WANTED: Joy (Part I)

It’s peculiar how you can forget what really makes you happy. You’d think that you’d always remember these things, sort of like riding a bike. If you’ve done it and lived it, it should be part of you forever, no?

Here I sit in LA land (aka LALA land), where all my dreams pointed to for the last 2 years. I moved mountains to uproot my life and relocate here. My heart and the promise of fulfilling my highest aspirations fuelled me through the challenges of coordinating a massive move for both my daughter and myself, including selling our house, leaving family and friends and shipping our possessions.

I moved in with my love Andy, my daughter is thriving at her new school, the weather is to die for and I’ve had all summer to play and discover my new world. Sounds awesome. Then why has Dinamo lost her passion for living and loving? Basically I feel like I’m on the edge of flatlining.

#1 reason: I need to work. I need to get an actual job, not just spend hours a day looking for one. Between perfecting my resume and cover letters to be my most fabulous self on paper, browsing career websites, applying for jobs and reading the masses of industry articles I’ve subscribed to in order to stay current, I literally spend about 5-6 hrs a day online. I now hate my computer…and the whole process of looking for work. Especially when you find out through CareerBuilder’s ‘fantastic’ little feature outlining the competition that 279 other people also applied for the same job that you did.

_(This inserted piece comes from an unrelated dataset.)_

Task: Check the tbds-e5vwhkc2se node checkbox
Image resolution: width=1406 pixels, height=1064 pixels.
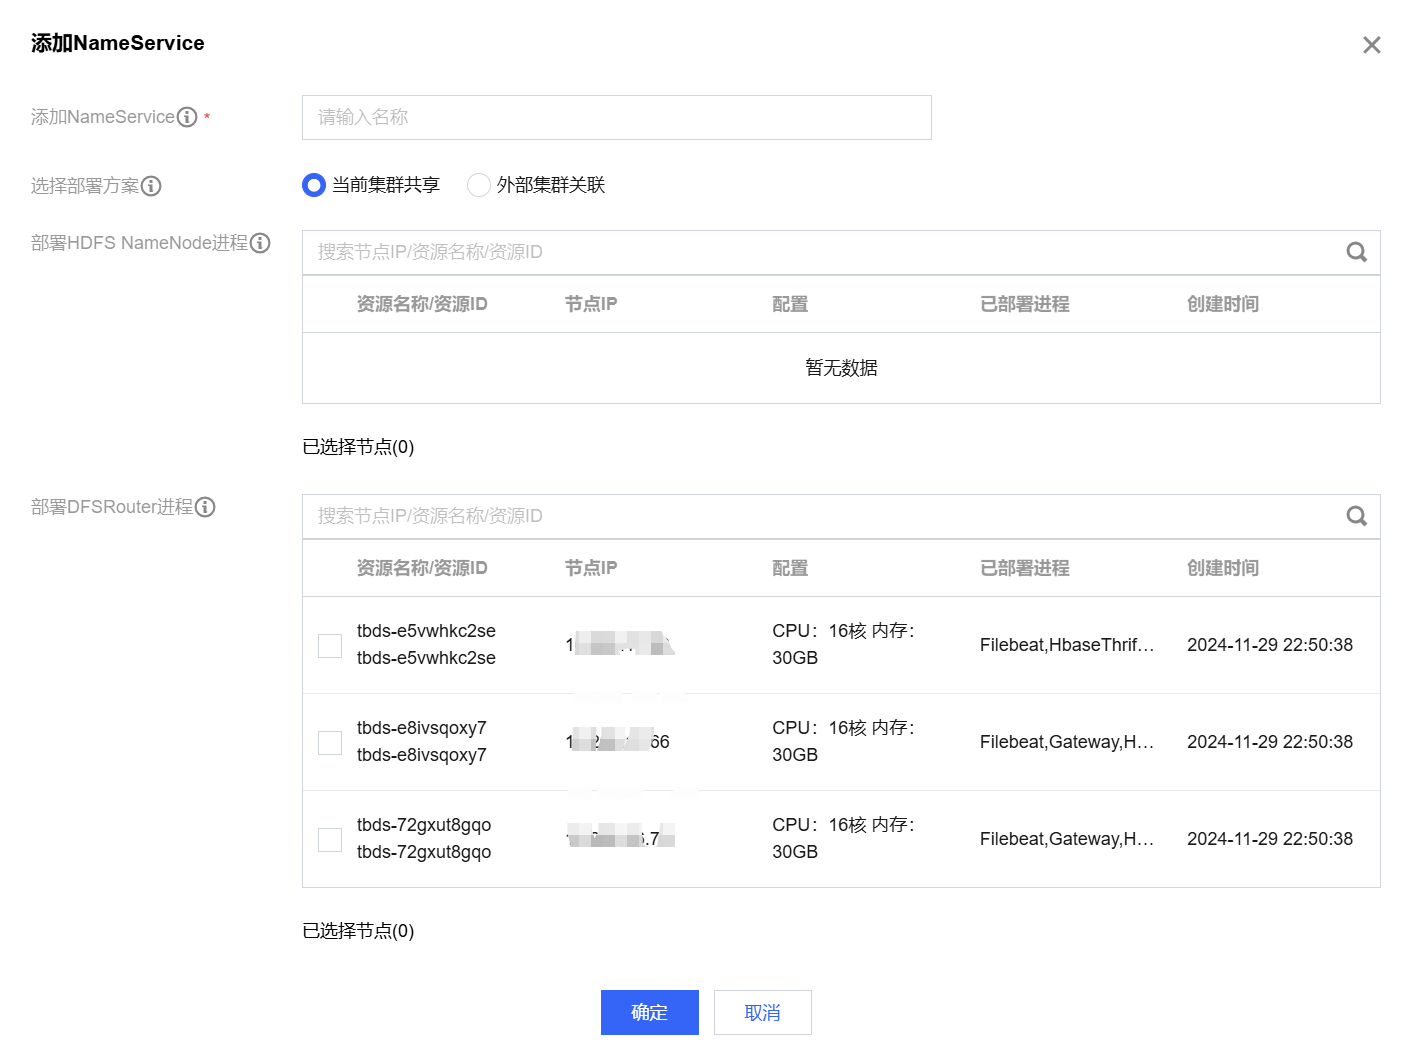Action: pyautogui.click(x=330, y=646)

#2 reason: I feel alone. Andy is sweet, but he can’t provide me with a lot of what I need. A girl needs her own circle of friends to hang with and talk to. I love looking at his face, but it is now burned in my retina. Variety please!! Andy and I don’t have the depth in our relationship that I want and need. He rarely asks me questions about what I like, what I feel, what I dream…sometimes feels like he’s just not that into me, but how do I dare say that when I know he adores me? I also feel like I have to solve all my problems myself. He helps me the very best he can, but he doesn’t have experience dealing with pressures and complex issues. So I’m either on my own, or I call Rob for help which luckily he is still willing to give.

#3 reason: I’ve lost touch with my spirituality. The fact that I’ve been in mere survival mode over the last couple months means I have pushed aside my relationship with the higher power. I am in such unfamiliar territory, physically, emotionally and mentally. This is where I should find the greatest use of my faith, yet I overlook it. My mother and Rob both have strong spiritual leanings and they remind me of its power in their own gentle ways. Maybe I need to be beat over the head with it. Or hit rock bottom (oh, please no).

Rob sent me Deepak Chopra’s Book of Secrets last week. I am more than half way through it already. The timing was right for me and it’s reminded me that I need to get back to seeking my joy on a daily basis. I def have not been doing that. When I am feeling like shit, how can I attract the job of my dreams? As long as there is no vibrational match, my job and I will not meet. I have to get in the right state of mind for it to come. And I do believe that. In the past I've been able to get there. Why is it so hard now?

Because I can't find my joy.

1 comment:

Bretthead said...

The good news is that you seem to know exactly what is dragging you down. Therefore you can choose to find ways to directly combat them. And it sounds like you have a support group to lean on so that you aren't alone. It's okay to struggle with such a big change darlin'. Just be sure to work on bouncing back. Sounds like you are on your way.